Excerpt provided:
• • • •

The ["Debtors"] are corporate affiliates. They filed voluntary petitions seeking relief under chapter 11 of the Bankruptcy Code in August 1996. In September 1996, all three cases were converted to chapter 7, and chapter 7 trustees were appointed. Prior to the chapter 11 filings and conversion of the cases to chapter 7, the Debtors designed, manufactured, and sold aircraft related products. In the process, the Debtors acquired the Copyright. The Copyright was embodied in drawings, blueprints, and computer software which were used to acquire Supplemental Type Certificates from the Federal Aviation Administration. The Supplemental Type Certificates permitted the Debtors to make modifications to a particular airplane type. [Fn 2]  The Debtors did not register the Copyright with the United States Copyright Office (the "Copyright Office").

• • • •

Raw data:
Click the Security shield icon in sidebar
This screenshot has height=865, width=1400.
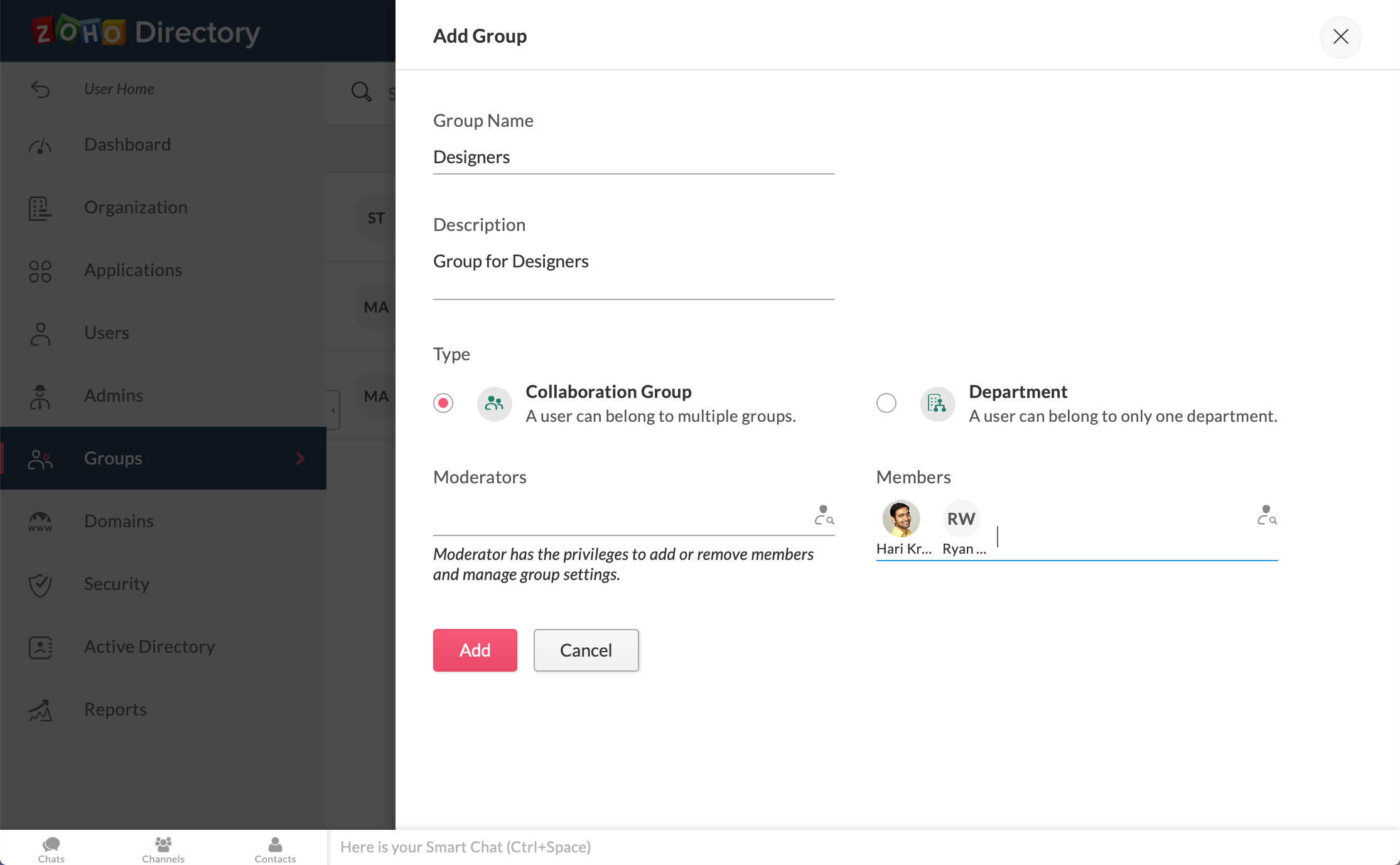tap(40, 584)
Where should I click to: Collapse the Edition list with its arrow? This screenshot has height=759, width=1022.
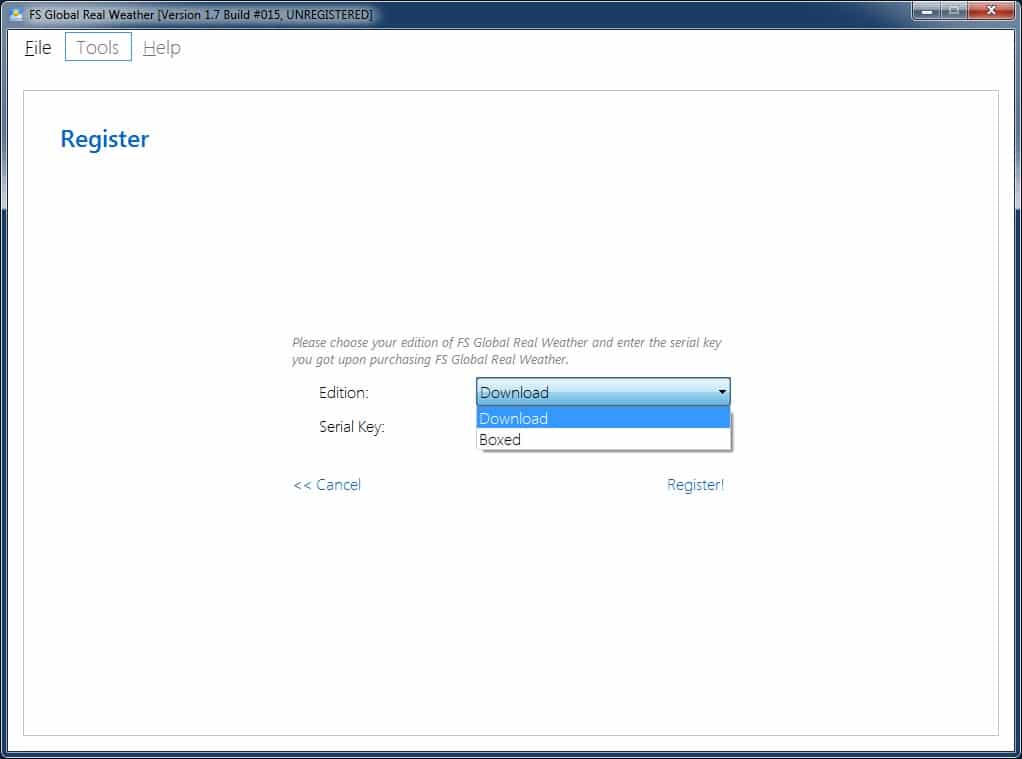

• • • •

Instruction 1: In the bankruptcy excerpt, when were the three cases converted to chapter 7?
Instruction 2: Summarize the bankruptcy excerpt in two sentences.
Instruction 3: Pick up the bankruptcy excerpt after its final sentence and keep writing.

Written answer 1: September 1996.

Written answer 2: The Debtors, corporate affiliates that designed, manufactured, and sold aircraft-related products, filed for chapter 11 relief in August 1996, and in September 1996 their cases were converted to chapter 7 with trustees appointed. Along the way they acquired a Copyright embodied in drawings, blueprints, and computer software used to obtain Supplemental Type Certificates from the Federal Aviation Administration, but they never registered it with the Copyright Office.

Written answer 3:
[Fn 2. For a more detailed explanation of the process by which the Federal Aviation Administration approves airplane design and manufacture and of the role that a Supplemental Type Certificate plays in this process, see G.S. Rasmussen & Assocs., Inc. v. Kalitta Flying Serv., Inc., 958 F.2d 896, 898-900 (9th Cir.1992).]

 

Prior to the commencement of these bankruptcy cases, the Bank loaned money to two of the Debtors. The third Debtor guaranteed the loans. The Debtors executed security agreements (the "Security Agreement"), giving the Bank a security interest in the Copyright, among other things, to secure their obligations under the loan and guaranty agreements. The Debtors also executed UCC-1 financing statements (the "UCC-1") which the Bank filed with the California Secretary of State (the "UCC Office"). The Bank did not record the Security Agreement or UCC-1 in the Copyright Office.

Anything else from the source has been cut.